The Roll-A-Lifts are on loan courtesy of my brother. I spent hours looking on-line for a place to rent them and came up empty. I'm hoping to get them back to him very soon and not make him regret his generosity. If I need to move the lathe after it's in my shop, a pallet jack or pipes will do the job (I hope!)

Walt


----------



## Cal Haines (Jun 6, 2013)

Resistance checks on the AC section of the MG would be a good place to start.  Do you know how to use a VOM?

Check the RPC panels at WNY (http://wnysupply.com/) before you try to roll your own RPC.  I don't think you can save enough money to make it worth the time/hassle.

Do you know if the machine was running from the MG at its last permanent location?  (I know that it's passed through a couple of hands since.)

_Cal_


----------



## Walt (Jun 6, 2013)

Cal Haines said:


> Walt,
> 
> I'm just curious, did you have room to get a truck and trailer or a flat-bed wrecker around to the basement door?  $50 to have a wrecker pick the lathe up and drop it around back would be a fairly typical charge.  A Bil-Jax type trailer with a lowering deck makes moving machines sooooo much easier.
> http://www.biljax.com/products/et-7000/
> ...



Hi Cal,

I have no road access to the back of my house where the basement-level door is located. There is a large tree directly across the concrete stoop from the door, a rather steep slope to the left, and more trees + slope to the right. In retrospect though, I should have approached my neighbor to let me drive across his lawn. Hard to say if his wife would have allowed it, but I never asked.

There is a place nearby that rents a trailer with a hydraulic deck. When I called it was reserved for the next 3 weekends. That would have been much safer!

Walt


----------



## Walt (Jun 6, 2013)

Cal Haines said:


> Resistance checks on the AC section of the MG would be a good place to start.  Do you know how to use a VOM?
> 
> Check the RPC panels at WNY (http://wnysupply.com/) before you try to roll your own RPC.  I don't think you can save enough money to make it worth the time/hassle.
> 
> ...



Thanks for the link, I will check it out. It would be nice to buy some expertise in the electrical supply project and save my efforts for the lathe itself. As it is I will have to run a power cable for the 220 line and probably replace the 20A breaker pair with at least a 30 A pair. Edit/ The panels are for 3-hp, 10-hp, and larger. Can I start a 10-hp motor on a 30 A circuit? I'm not clear on the requirements. I have 100A service. /Edit 

2nd Edit/ Ahh, I found a 7.5 hp panel in the Gold series /2nd Edit

I own an inexpensive Radio Shack volt-ohm meter and have used it to assemble low-voltage DC components for a LED light. I've done some very basic house wiring and know that it's important not to reverse the hot and neutral lines.

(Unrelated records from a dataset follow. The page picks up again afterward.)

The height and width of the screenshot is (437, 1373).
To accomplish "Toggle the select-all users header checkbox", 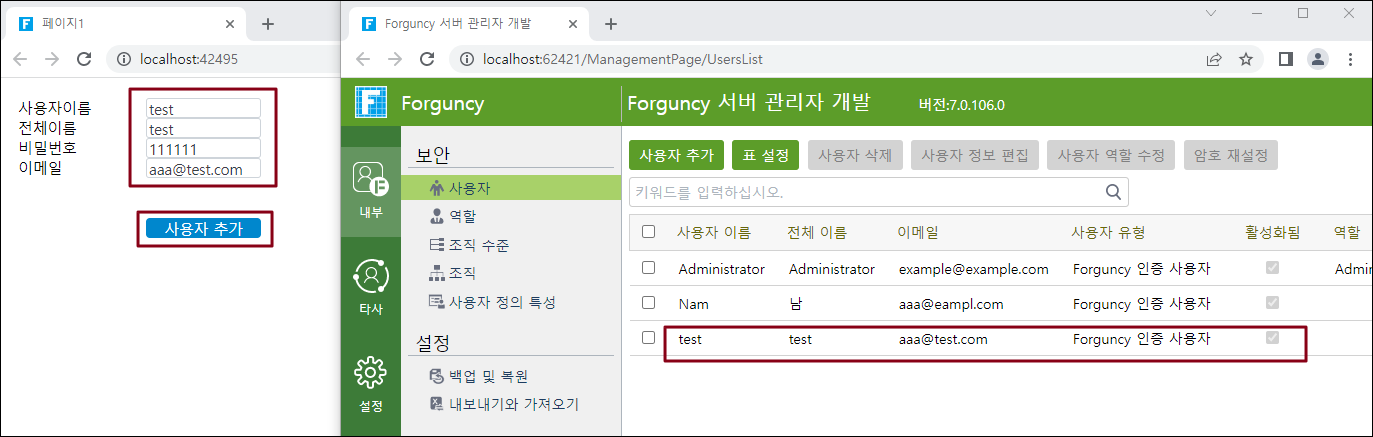I will (x=648, y=232).
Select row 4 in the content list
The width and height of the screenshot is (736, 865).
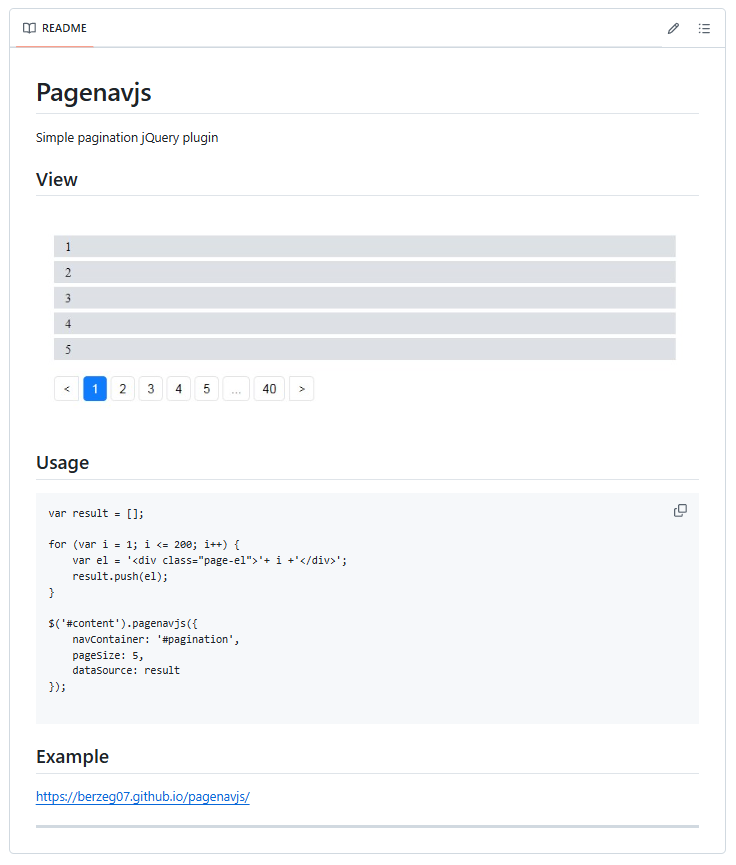364,323
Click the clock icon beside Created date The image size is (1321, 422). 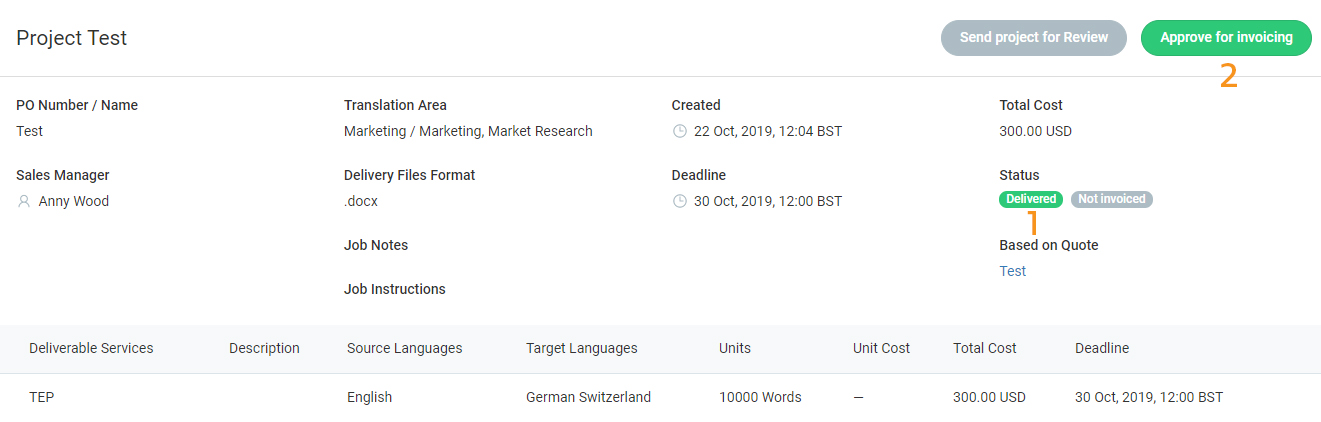[x=680, y=131]
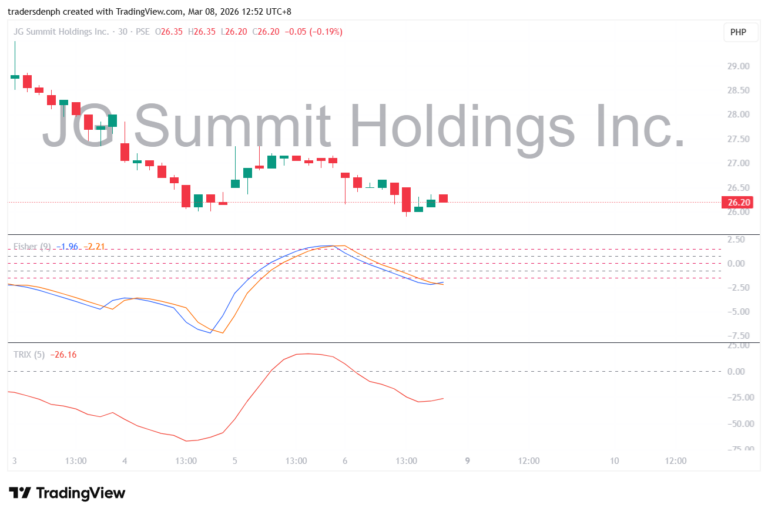
Task: Select the TRIX (5) indicator label
Action: [29, 354]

It seems likely the lathe has not been run for a long time. The previous owner said he did not have it running, and he said it was in storage when he bought it. I think at some point someone tried to run the DC motor directly from a DC power supply. There's a strange box tucked into a compartment in the back of the lathe with a cheap Dymo plastic strip label on it for "110v DC out". Clearly not original equipment. Sorry for the low resolution photo.




The previous owner said he had an electrician come out and inspect it. The electrician told the PO that the brushes are in good shape.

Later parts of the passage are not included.